Por carregar consigo símbolos culturais europeus como os ligados à religião cristã, a língua portuguesa, a escrita e o vestuário europeu – nomeadamente calças e, sobretudo, sapatos –, Carlos Rocha ainda pode ser visto como modelo representativo das novas identidades africanas que se formaram em Angola no período da colonização. De acordo com Dias (2002), o maior e mais visível destes grupos centrava-se em Luanda, “onde uma poderosa oligarquia de famílias mestiças dominava o tráfico esclavagista”, mas também

podiam ser encontrados no interior do território angolano, próximos dos postos fortificados e das povoações coloniais, como em Benguela. Destacavam-se dos negros interioranos por falar o português e se identificarem como cristãos. Eram tidos como brancos e considerados superiores culturalmente em relação aos africanos gentios (DIAS, 2002, p. 303). A situação apresentada no excerto que segue, mostra o personagem Mukilango tratando Carlos Rocha como “branco”, o que confirmaria, segundo Dias (2002), a participação deste personagem- narrador no grupo de novas identidades surgidas no território angolano no período colonial:

- Como faço para ficar com Kandalu? Pago o quê ao tio dela ou à família? Tenho de a pedir a Imbe Kalandula?

- Queres Kandalu para mulher? - É isso que estou a dizer. [...]

-Fizeste bem em falar comigo. Primeiro tens de saber se ela te quer para marido. Pode só querer experimentar como é um branco...

- Não sou branco, sou da tua cor.

- Está bem, és da minha cor mas és branco, até andas de botas. Não interessa. Fala com ela. Se quiser, então deves falar com a família. Tens de pagar alembamento. (PEPETELA, 2011, p. 195-196)
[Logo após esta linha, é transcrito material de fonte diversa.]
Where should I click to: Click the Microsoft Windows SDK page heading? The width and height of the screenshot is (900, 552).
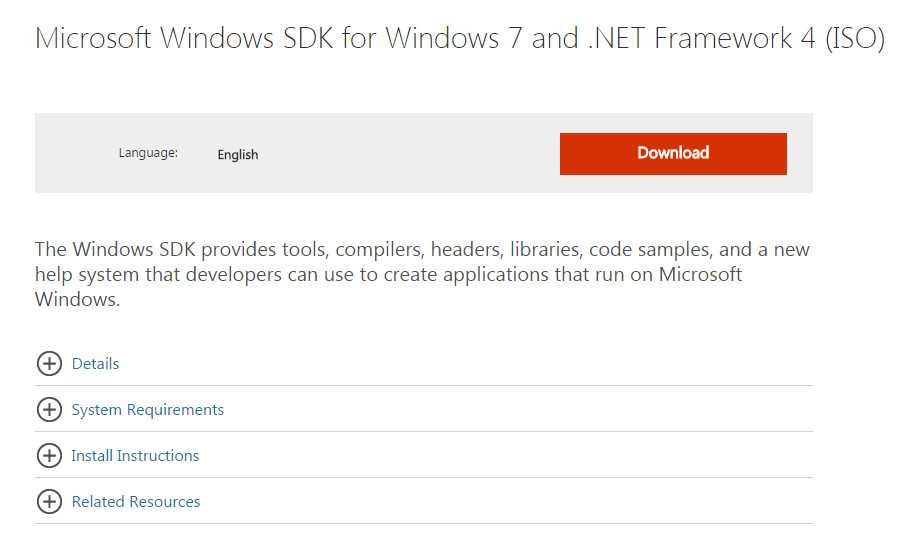click(460, 38)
Ao apresentar um narrador que relata sua estória paralelamente à história real, Pepetela subverte o discurso do colonizador. Nesse encaixe de narrativas, o autor procura nitidamente um afastamento em relação à centralização e equaciona um movimento de “repensar as margens” (HUTCHEON, 1991, p. 85). Quando capacita Carlos Rocha para se colocar como sujeito na/da/para a História (no ato de contação de sua própria estória) possibilita-lhe falar de si e do outro, mesmo que este outro seja visto de maneira indireta, ou seja, por espelhamento.

Embora esse posicionamento do autor não altere o curso dos fatos anteriores registrados pela historiografia oficial, ressuscita poeticamente aqueles que participaram diretamente destes acontecimentos, testemunhando sua presença na História e permitindo que suas vozes outrora silenciadas sejam ouvidas.